Las Provincias

Evocar a Víctor Jara en El Saler

El único acto violento sufrido por las instalaciones levantadas en el El Saler se cometió muchos años después de que ya fuera del 'poble'. Unos desconocidos aprovecharon la oscuridad de la noche de un viernes para plantar una docena de pimpollos en el campo de golf. La conmoción que causó la trastada entre los empleados del parador Luis Vives a la mañana siguiente me hizo comprender la gravedad de lo ocurrido. «Agujerear el 'green' es como rasgar un cuadro -me comentó el responsable que me llamó apesadumbrado-. Un manto como este no se consigue así como así. Requiere tiempo y dinero». Como cuánto, le interrumpí. «Mucho -contestó-. Créame si le digo que el metro cuadrado no bajará del millón de pesetas. Multiplíquelo por el número de agujeros que han cavado y obtendrá una cuantía bastante aproximada de los daños». Me pareció una exageración. Y se lo dije. El metro cuadrado de césped no puede costar infinitamente más que el construido. «Es que no estamos hablando de césped ni de grama -me corrigió al instante-. Estamos hablando de una alfombra de hierba homogénea. De un tapiz natural tan perfecto que atrae a Valencia a golfistas de toda Europa. Turistas de gran poder adquisitivo que desde luego dejarán de venir como el parador pierda lo que constituye su mayor atractivo».

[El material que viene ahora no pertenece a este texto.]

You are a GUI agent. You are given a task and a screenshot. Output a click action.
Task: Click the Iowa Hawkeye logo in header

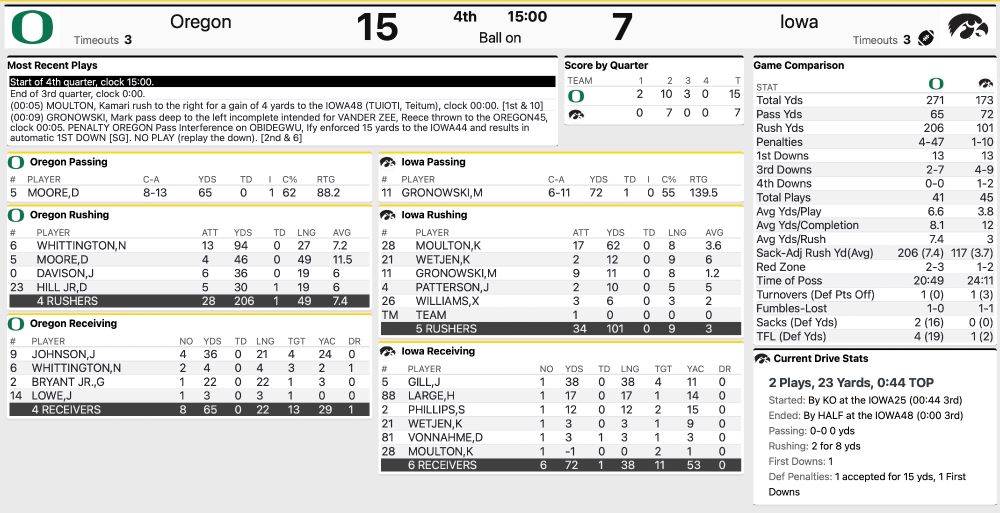click(967, 27)

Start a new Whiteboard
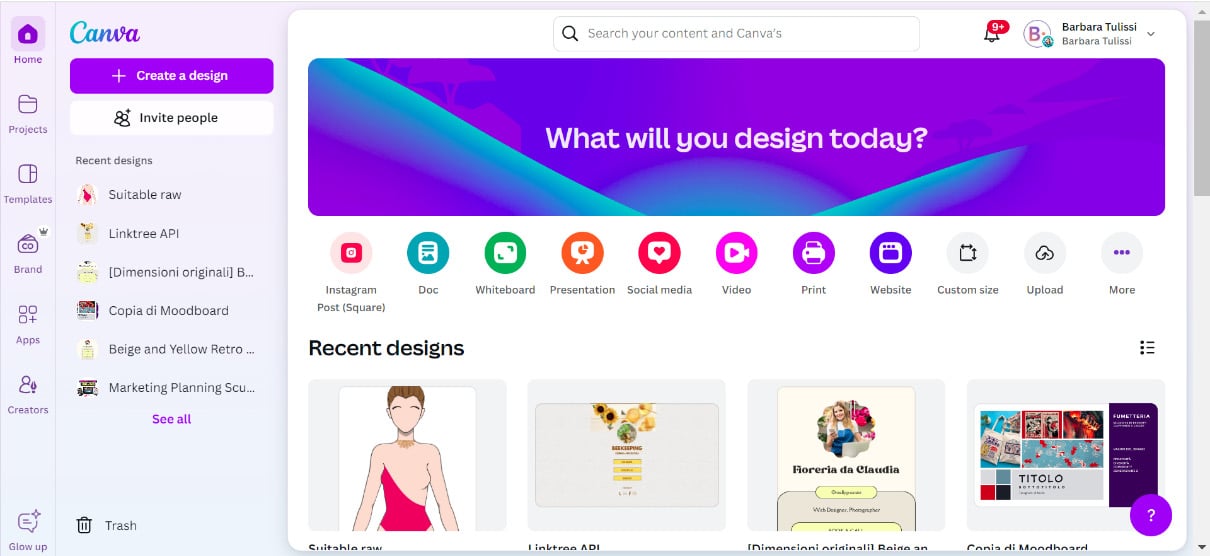click(x=505, y=253)
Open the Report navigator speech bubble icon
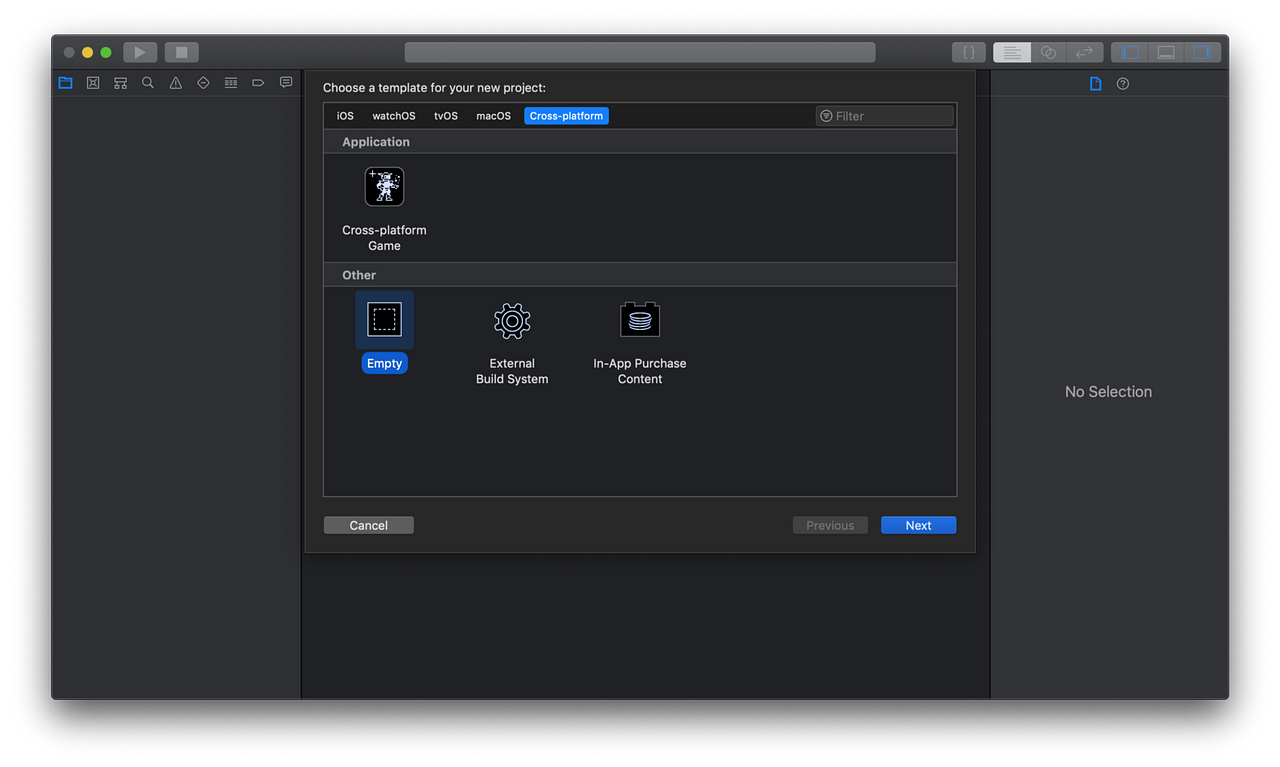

Por eso me eché las manos a la cabeza cuando me enteré de que el Ayuntamiento de Valencia pretende poco menos que reducir los deslumbrantes 18 hoyos del Luis Vives al tamaño de un minigolf. Cierto es que El Saler no se debió urbanizar y que convendría 'renaturalizar' el mayor número posible de hectáreas de la dehesa, como asegura el concejal Sergi Campillo. Pero si antes de elegir de una dichosa vez un sistema de prevención de incendios concreto, restaurar el escorial situado al norte del Sidi, coadyuvar a encontrar una solución a los problemas legales que amenazan con convertir al hotel propiamente dicho en una peligrosa ruina en el corazón del parque, desescombrar el camping, desatascar los manantiales, mejorar la calidad de las aguas que se vierten en el lago o asilvestrar la Casa Forestal, donde, por cierto, sólo comen los concejales cuando se montan una cuchipanda; si antes de todo esto, digo, hay que achicar un prado que da de comer a mucha gente es que 'al govern de la Nau' le importa un comino el turismo sostenible y de calidad y únicamente persigue poner en escena un gesto que evoque a Víctor Jara.'A desalambrar, a desalambrar'. Ni que esto fuera el Chile de los años 60-70. El parador no puede estar más desalambrado porque es nacional, como la selección de fútbol y otros deportes que lo frecuentan. Y, si bien se mira, el campo de golf desempeña un papel medioambiental bastante positivo ya que constituye un área de discontinuidad -lo que antes se llamaban cortafuegos-, utilísima en caso de incendio y, por otra parte, filtra y devuelve a la tierra el agua de la Albufera que consume, evitando la intrusión salina que tantos problemas plantea al arrozal y a los huertos del Perellonet.